Problem details ▸
Return the lines below exactly as they appear, please, starting with the first and ending with the one that contains "トラックバック ( 0 ) (848, 1194)".

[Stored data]
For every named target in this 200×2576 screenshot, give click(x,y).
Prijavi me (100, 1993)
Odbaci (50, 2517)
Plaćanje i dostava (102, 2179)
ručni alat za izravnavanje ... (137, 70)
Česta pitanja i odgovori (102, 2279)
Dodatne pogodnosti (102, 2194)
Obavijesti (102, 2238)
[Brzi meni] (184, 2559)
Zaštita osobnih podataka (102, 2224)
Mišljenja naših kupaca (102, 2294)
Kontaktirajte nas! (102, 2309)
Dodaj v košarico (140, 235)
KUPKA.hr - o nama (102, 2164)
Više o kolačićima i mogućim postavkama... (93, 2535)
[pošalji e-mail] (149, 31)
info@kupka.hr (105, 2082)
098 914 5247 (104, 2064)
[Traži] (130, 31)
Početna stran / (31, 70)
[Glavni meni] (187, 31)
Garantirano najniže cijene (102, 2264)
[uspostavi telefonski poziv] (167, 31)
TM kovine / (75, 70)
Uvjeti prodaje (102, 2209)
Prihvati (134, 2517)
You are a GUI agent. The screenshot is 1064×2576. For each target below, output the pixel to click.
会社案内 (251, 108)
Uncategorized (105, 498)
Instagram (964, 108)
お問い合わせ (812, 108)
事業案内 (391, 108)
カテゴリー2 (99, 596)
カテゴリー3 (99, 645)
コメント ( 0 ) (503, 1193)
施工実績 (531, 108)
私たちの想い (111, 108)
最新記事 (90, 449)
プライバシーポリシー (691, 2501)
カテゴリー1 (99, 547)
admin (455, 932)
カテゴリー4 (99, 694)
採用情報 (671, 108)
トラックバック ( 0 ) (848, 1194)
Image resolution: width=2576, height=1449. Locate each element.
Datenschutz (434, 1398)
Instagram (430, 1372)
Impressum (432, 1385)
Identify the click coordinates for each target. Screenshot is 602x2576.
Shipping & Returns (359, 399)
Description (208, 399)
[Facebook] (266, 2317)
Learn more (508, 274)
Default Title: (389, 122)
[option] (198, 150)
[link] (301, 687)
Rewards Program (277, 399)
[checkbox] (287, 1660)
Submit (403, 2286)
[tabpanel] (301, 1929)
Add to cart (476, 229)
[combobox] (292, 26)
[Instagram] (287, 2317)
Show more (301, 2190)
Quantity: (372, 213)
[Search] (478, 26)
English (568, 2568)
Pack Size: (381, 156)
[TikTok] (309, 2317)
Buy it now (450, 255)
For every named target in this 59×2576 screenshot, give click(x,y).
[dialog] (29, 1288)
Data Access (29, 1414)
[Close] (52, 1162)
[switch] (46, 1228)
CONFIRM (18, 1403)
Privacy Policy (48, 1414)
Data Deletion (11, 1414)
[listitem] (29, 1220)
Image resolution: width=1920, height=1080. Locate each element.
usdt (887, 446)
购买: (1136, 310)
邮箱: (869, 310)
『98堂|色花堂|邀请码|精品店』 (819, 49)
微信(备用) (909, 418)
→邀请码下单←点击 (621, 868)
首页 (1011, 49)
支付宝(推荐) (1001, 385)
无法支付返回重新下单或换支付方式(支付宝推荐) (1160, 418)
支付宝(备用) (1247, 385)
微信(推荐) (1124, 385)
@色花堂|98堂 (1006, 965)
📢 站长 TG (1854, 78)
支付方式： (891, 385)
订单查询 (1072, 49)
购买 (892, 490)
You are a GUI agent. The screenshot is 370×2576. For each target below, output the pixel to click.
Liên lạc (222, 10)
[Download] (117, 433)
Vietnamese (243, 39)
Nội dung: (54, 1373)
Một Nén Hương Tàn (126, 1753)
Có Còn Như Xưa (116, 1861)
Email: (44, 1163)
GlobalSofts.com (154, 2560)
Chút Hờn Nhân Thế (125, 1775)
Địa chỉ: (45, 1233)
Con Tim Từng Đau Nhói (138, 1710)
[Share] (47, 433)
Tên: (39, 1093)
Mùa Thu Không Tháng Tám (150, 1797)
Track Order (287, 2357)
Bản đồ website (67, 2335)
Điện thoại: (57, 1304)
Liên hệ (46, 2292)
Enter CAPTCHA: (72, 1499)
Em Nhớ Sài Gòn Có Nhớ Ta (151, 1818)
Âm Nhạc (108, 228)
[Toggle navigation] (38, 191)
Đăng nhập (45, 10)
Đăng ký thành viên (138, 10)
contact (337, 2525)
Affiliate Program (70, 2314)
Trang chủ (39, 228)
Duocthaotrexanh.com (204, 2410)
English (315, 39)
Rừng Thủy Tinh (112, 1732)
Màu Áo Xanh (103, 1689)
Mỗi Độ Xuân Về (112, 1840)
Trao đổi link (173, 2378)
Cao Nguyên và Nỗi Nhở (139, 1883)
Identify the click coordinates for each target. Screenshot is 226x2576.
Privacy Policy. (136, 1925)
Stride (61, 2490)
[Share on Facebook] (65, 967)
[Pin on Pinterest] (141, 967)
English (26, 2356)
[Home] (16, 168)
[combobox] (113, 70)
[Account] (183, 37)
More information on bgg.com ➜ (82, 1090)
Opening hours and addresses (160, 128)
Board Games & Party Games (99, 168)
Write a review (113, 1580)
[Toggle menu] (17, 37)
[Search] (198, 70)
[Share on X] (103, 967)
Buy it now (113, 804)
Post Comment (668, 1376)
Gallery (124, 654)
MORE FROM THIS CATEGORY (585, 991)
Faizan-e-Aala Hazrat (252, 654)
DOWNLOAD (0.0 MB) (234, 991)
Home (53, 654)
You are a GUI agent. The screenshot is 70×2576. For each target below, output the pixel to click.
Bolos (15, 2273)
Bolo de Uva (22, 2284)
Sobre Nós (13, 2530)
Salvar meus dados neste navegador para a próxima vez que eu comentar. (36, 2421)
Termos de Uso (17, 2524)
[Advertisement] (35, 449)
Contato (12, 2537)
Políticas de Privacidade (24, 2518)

Answer section ▸
For every named target in this 200×2576 screenshot, give click(x,y).
Prijavi me (100, 1993)
Odbaci (50, 2517)
Plaćanje i dostava (102, 2179)
ručni alat za izravnavanje ... (137, 70)
Česta pitanja i odgovori (102, 2279)
Dodatne pogodnosti (102, 2194)
Obavijesti (102, 2238)
[Brzi meni] (184, 2559)
Zaštita osobnih podataka (102, 2224)
Mišljenja naših kupaca (102, 2294)
Kontaktirajte nas! (102, 2309)
Dodaj v košarico (140, 235)
KUPKA.hr - o nama (102, 2164)
Više o kolačićima i mogućim postavkama... (93, 2535)
[pošalji e-mail] (149, 31)
info@kupka.hr (105, 2082)
098 914 5247 (104, 2064)
[Traži] (130, 31)
Početna stran / (31, 70)
[Glavni meni] (187, 31)
Garantirano najniže cijene (102, 2264)
[uspostavi telefonski poziv] (167, 31)
TM kovine / (75, 70)
Uvjeti prodaje (102, 2209)
Prihvati (134, 2517)
You are a GUI agent. The screenshot is 1064×2576. For each target below, output the pixel to click.
会社案内 (251, 108)
Uncategorized (105, 498)
Instagram (964, 108)
お問い合わせ (812, 108)
事業案内 (391, 108)
カテゴリー2 (99, 596)
カテゴリー3 (99, 645)
コメント ( 0 ) (503, 1193)
施工実績 (531, 108)
私たちの想い (111, 108)
最新記事 (90, 449)
プライバシーポリシー (691, 2501)
カテゴリー1 (99, 547)
admin (455, 932)
カテゴリー4 (99, 694)
採用情報 (671, 108)
トラックバック ( 0 ) (848, 1194)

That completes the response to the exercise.